Tuesday, February 07, 2006

Supply and Demand

Demand Curve – shows quantities of a good demanded (that will be sold) at various prices. The higher the price the lower the quantity demanded and vice versa.

Think of it this way, if you have $10 in your pocket and an item costs $10 you can afford to purchase one unit of the item. But if the price is $5 you can afford to buy 2, and if price is $2.50 you can purchase 4, etc.

Further, since there are more middle and lower income people than rich people, the lower the price the greater the number of people who will be able to afford to buy the product and the more people able to afford the product the greater the quantity that will be demanded.

Supply Curve – shows quantities of a good supplied at various prices. The higher the price the greater the quantity supplied.

No business (supplier of a product or service) can afford to sell at a price lower than cost and remain in business. BUT all suppliers of a good do not face the same set of costs. A farmer with fertile soil, a good climate and sufficient rain can produce a larger crop, at a lower cost than a farmer growing the same crop in poor soil in the desert. The desert farmer incurs the same costs for seed, labor, etc. as the other farmer. But the desert farmer must also purchase fertilizer, install irrigation and pay for water. As a result, the desert farmer will have higher costs per bushel of product than the farmer in the ideal location. In order to make a profit on his crop, the desert farmer has to receive a higher price per bushel than the other farmer. The point is that producers of a good or service face different circumstances and some are able to produce at a lower cost (require fewer resources) than others. As the price of a good rises more producers are able to offer the good or service.

As a second example, consider yourself and the sale of your labor services. If you had tickets to a concert for tonight and your supervisor asked for a volunteer to work overtime at the regular hourly rate you probably would not volunteer. If double time was offered, you might be tempted but the desire to see the concert would probably be greater.

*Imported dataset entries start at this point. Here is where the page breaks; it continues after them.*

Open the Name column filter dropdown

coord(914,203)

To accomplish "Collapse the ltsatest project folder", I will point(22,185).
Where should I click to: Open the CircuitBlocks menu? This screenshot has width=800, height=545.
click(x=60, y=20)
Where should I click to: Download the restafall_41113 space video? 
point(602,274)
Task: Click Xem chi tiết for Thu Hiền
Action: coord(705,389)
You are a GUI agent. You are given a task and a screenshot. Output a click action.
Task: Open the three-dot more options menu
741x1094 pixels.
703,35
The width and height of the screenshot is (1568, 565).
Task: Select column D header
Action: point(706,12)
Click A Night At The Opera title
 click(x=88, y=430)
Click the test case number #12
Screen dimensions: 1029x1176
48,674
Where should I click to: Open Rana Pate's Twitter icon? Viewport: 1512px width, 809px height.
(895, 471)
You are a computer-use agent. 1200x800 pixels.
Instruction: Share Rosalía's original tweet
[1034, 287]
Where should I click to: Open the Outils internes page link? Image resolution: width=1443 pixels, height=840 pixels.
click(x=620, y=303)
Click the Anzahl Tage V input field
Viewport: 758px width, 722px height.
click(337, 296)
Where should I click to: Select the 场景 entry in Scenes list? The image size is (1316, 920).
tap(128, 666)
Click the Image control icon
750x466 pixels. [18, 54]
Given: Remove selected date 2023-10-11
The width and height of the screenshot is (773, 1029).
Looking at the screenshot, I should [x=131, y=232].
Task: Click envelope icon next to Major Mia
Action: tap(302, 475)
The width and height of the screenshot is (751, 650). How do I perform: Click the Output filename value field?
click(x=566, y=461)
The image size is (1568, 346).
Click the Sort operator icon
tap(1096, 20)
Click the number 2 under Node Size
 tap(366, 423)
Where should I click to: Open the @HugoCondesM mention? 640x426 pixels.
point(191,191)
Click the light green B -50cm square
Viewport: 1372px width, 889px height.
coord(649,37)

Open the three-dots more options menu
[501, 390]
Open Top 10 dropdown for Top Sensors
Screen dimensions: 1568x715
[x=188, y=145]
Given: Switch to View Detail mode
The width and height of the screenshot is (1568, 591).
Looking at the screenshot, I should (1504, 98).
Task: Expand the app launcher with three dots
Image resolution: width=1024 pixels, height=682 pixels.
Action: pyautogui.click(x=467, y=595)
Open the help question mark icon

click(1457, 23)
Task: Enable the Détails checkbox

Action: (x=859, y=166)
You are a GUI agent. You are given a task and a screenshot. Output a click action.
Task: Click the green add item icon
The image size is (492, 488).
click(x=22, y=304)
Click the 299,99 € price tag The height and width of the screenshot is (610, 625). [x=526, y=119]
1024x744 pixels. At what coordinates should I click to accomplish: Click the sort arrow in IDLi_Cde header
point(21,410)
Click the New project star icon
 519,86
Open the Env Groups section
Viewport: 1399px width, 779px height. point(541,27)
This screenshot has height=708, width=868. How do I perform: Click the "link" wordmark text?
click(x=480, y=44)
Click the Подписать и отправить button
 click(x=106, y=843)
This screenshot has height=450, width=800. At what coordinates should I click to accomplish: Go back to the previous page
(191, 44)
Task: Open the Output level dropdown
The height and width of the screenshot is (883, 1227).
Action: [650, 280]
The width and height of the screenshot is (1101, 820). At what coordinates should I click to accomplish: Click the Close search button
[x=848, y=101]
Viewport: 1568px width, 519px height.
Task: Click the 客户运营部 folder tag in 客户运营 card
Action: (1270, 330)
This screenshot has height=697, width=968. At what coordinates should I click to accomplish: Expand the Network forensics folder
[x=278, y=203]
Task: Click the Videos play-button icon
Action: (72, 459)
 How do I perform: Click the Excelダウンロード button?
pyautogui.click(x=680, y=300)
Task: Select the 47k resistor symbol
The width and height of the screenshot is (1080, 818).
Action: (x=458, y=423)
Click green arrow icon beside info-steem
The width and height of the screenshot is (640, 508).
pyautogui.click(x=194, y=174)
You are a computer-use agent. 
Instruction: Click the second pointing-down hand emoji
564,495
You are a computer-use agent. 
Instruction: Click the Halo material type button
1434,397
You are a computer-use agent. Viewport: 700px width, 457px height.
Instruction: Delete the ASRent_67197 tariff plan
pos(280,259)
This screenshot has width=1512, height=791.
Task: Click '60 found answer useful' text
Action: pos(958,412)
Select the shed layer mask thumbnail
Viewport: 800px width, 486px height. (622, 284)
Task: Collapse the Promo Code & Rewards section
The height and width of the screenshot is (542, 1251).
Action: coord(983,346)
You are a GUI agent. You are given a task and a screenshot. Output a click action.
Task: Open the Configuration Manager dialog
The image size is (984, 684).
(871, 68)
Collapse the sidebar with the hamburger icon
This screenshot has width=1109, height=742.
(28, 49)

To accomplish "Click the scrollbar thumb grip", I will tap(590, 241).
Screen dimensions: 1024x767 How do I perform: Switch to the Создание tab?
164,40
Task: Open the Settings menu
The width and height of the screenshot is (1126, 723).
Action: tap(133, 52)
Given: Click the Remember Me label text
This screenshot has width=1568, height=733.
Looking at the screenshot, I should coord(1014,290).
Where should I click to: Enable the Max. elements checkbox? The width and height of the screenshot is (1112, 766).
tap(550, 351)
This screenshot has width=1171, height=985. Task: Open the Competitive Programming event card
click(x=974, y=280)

But, if your supervisor offered a $1,000 bonus to put in an additional four hours this evening, doing your regular work, you would probably take the offer. As the price goes up you, as the seller of your labor services, are more inclined to increase the quantity of labor you are willing to provide. In this example the cost is your opportunity cost. If you earn $10 per hour and your concert ticket cost $50 the decision to volunteer or not is a no brainer since you will lose the $50 spent on the ticket and only gain $40 from working the four hours. If your supervisor offered you double time (i.e., $20 per hour) for the extra four hours you would earn $80 and lose $50 for a net gain of $30. More than likely the desire to see the concert would be greater than the $30 of additional net income so you would probably still turn down the extra work. But $1,000 or $250 per hour, for four hours of work would probably change the equation as the opportunity cost of giving up the extra pay ($1,000) dwarfs the $50 plus satisfaction of attending the concert.

In summary, the demand curve shows the various quantities of a good that will be demanded (i.e., consumers are willing and able to buy) at various prices, while the supply curve shows the various quantities of a good that will be supplied (offered for sale by producers) at various prices. The point where the two intersect is the point where the quantity demanded equals the quantity supplied and this is the equilibrium or market price.